Looking now at the Java profile (for 9.7), calls on contains(), evaluation of Or expressions, and following the attribute axis certainly feature strongly as one would expect from these patterns, but the surprise is that regular expression evaluation accounts for a lot of the cost. Indeed, there seems to be a lot of time spent compiling regular expressions.
In the 9.6 Java profile, there's also a lot of regular expression activity, but it's nearly all evaluation of regexes, rather than compilation. So perhaps 9.6 is managing to reuse compiled regular expressions where 9.7 isn't?
Updated by Michael Kay over 7 years ago
Adding instrumentation internally, in Saxon 9.7 we are compiling 1049000 regular expressions: 5000 during stylesheet compilation, the rest during execution. In 9.6 we are only compiling 6000 regexes, all at stylesheet compile time.
So this is definitely pointing us to where the difference lies.
Looking at the first run-time call on RECompiler.compile(), it derives from execution of the expression at line 2232:
<xsl:if test="test="matches(.,concat('(^|\W)','(1080p)','(\W|$)'),'i')">
So there's really no reason we shouldn't be able to compile this regular expression statically, even though it isn't actually written as a string literal - but it's probably the fact that it's written as a concat() that's throwing us.

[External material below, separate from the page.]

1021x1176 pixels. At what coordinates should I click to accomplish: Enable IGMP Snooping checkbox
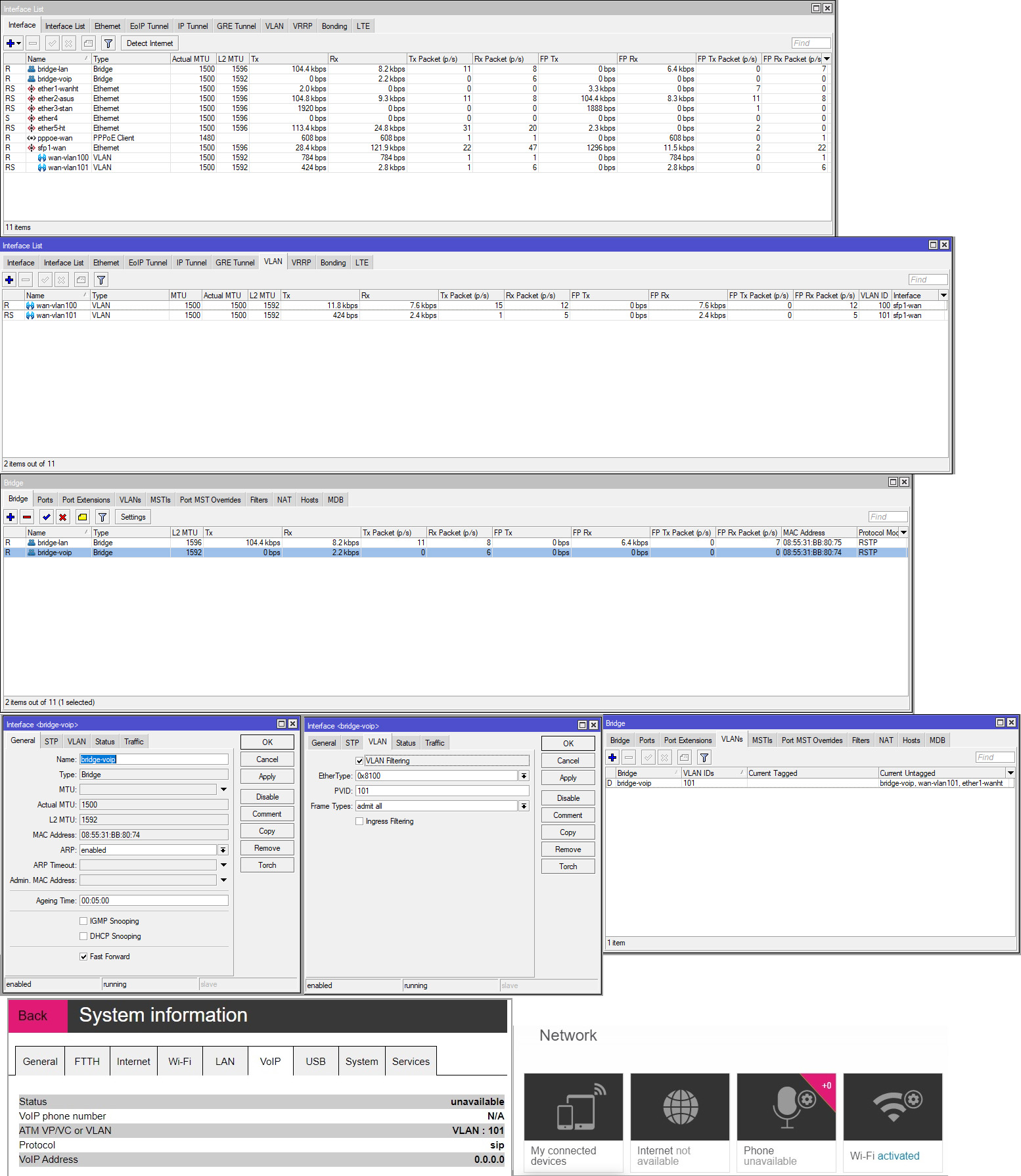pyautogui.click(x=83, y=921)
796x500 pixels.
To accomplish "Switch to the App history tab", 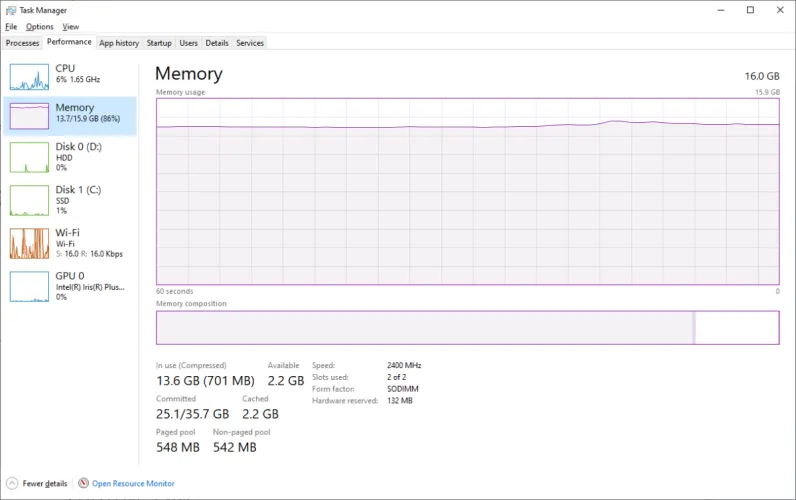I will (119, 43).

Updated by Radu Coravu over 7 years ago
Keeping my fingers crossed, hopefully you'll be able to find a fix for increasing the speed again. Maybe it would be worth having an automated test run on these samples or a similar set of samples, and see from release to release if the speed has degraded and with how much.
Updated by Michael Kay over 7 years ago
I've fixed matches() so it now precompiles this regular expression (by adding the method RegexFunction.makeOptimizedFunctionCall()). This eliminates all run-time compilation of regular expressions
Average execution time is now 8.85ms. So we've eliminated about half the regression. But we still haven't got it down to the 9.6 figure of 5.4s.
Updated by Michael Kay over 7 years ago
Radu, we do have performance regression tests (the Speedo benchmark we described at XML London a couple of years ago). What we are finding though is that a significant number of performance problems slip through the net - most performance issues turn out to be dependent on a very particular set of circumstances, and the more special cases we optimize, the more cases we need to test. So we certainly need to expand the set of performance tests we run, but I'm not confident we can prevent all such incidents that way.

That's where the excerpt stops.